5. The circulator of Claim 1 wherein respective said waveguide ends are bonded to said lateral faces by means of a low loss adhesive material.

6. A millimeter wavelength Y-junction circulator comprising a dc magnetized triangular right prism of a ferrimagnetic material having non-reciprocal properties and rectangular lateral faces, three millimeter wavelength dielectric waveguides having rectangular ends bonded to the respective lateral faces of said prism, the waveguide ends being congruent with the lateral faces of said prism.

7. The circulator of Claim 6 wherein said prism has an axial length, H, which is greater than the length of the sides, W, of the triangular bases of said prism, and wherein said dielectric waveguide has a width equal to W and a height equal to H.

8. The circulator of Claim 6 wherein the dielectric constant of said prism is approximately the same as that of said dielectric waveguide.

9. A millimeter wavelength T-junction circulator comprising a dc magnetized right prism with square bases and four rectangular lateral faces, of a ferrimagnetic material having non-reciprocal properties, three dielectric millimeter wavelength waveguides having respective rectangular ends attached to three of the four lateral faces of said prism, the waveguide ends being congruent with the lateral faces of said prism.

10. The circulator of Claim 9 wherein the axial length, H, of said prism is greater than the length of the sides, W, of said square bases and wherein said waveguides have width, W, and height H.
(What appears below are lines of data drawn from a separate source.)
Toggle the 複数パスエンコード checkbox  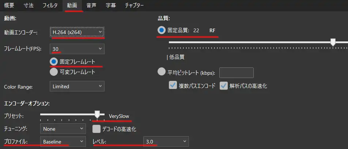[173, 86]
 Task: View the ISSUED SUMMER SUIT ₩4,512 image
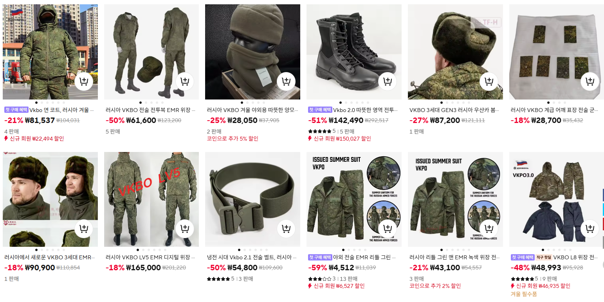(x=354, y=199)
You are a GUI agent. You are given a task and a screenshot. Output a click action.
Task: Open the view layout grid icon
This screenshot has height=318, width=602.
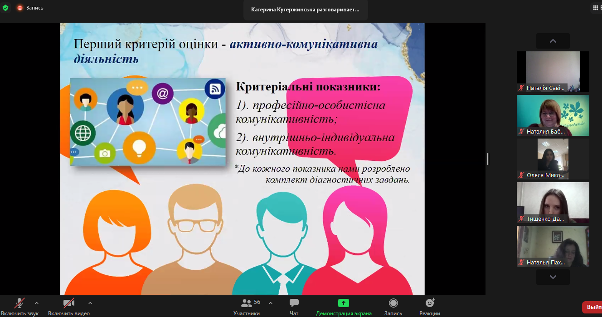pyautogui.click(x=596, y=8)
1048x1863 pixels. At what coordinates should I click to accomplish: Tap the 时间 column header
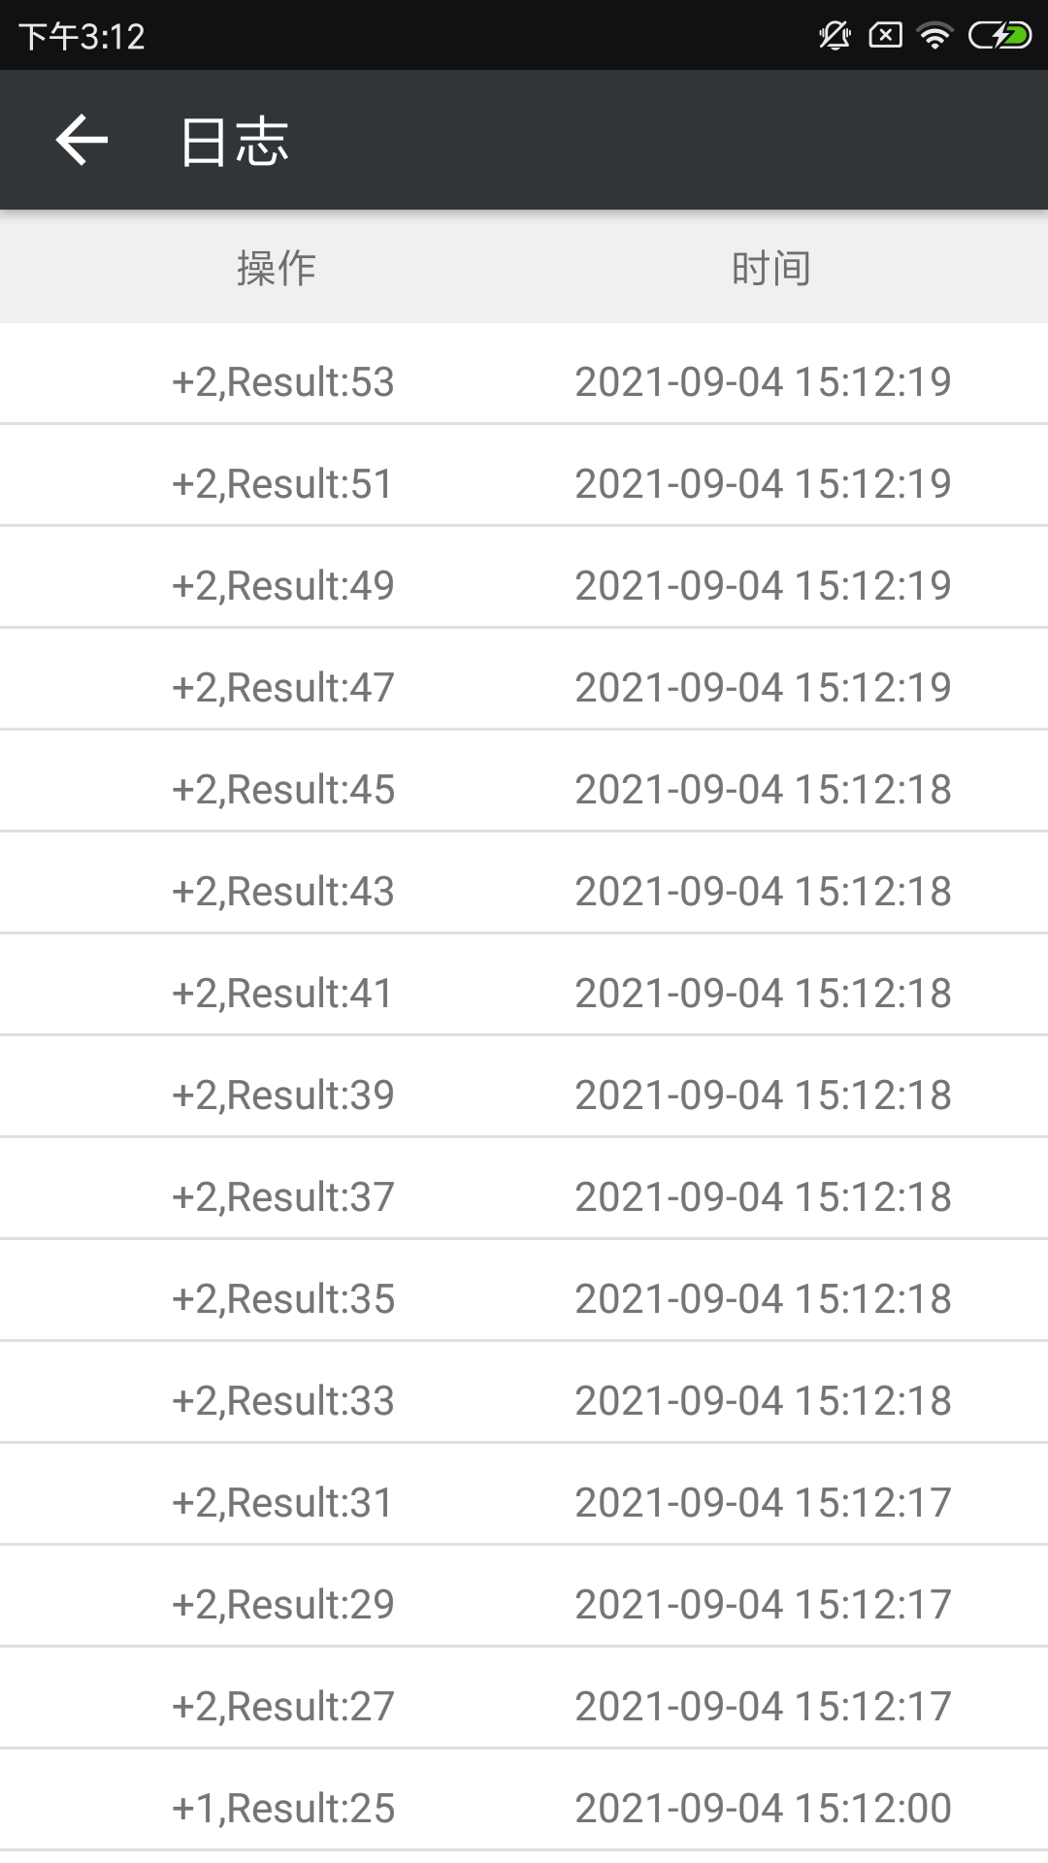point(771,268)
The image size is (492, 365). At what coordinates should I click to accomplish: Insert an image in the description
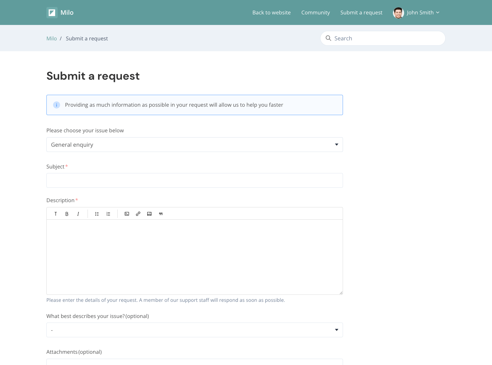(x=149, y=214)
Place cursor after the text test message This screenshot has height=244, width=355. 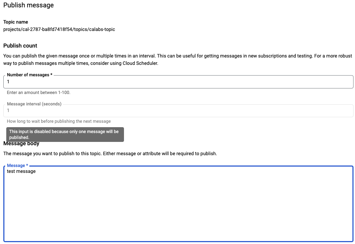pyautogui.click(x=36, y=171)
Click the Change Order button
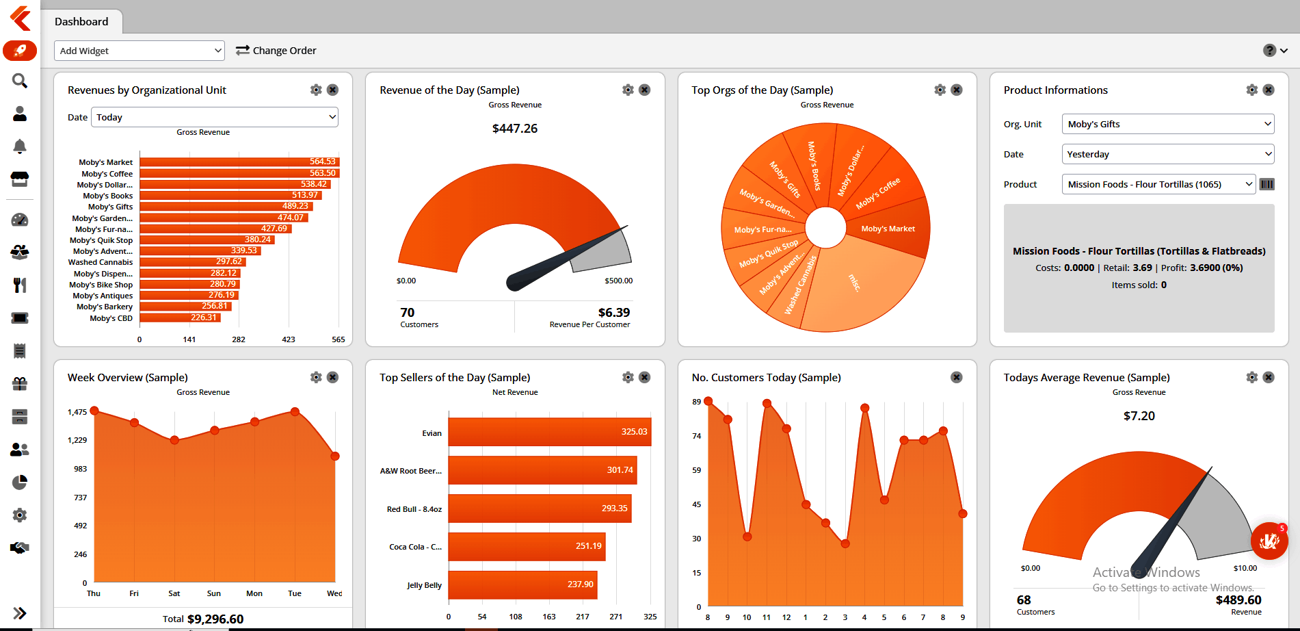This screenshot has height=631, width=1300. point(276,51)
11. The circulator of Claim 9 wherein the dielectric constant of said prism is approximately the same as that of said dielectric waveguide.

12. The circulator of Claim 1 wherein said means applying a dc magnetic field includes a pair of permanent magnets disposed at said opposite bases and having additive magnetic fields for magnetising said ferrimagnetic prism.

13. The circulator of Claim 12 including dielectric spacers secured to said opposite bases, said magnets being secured to and overlying said spacers.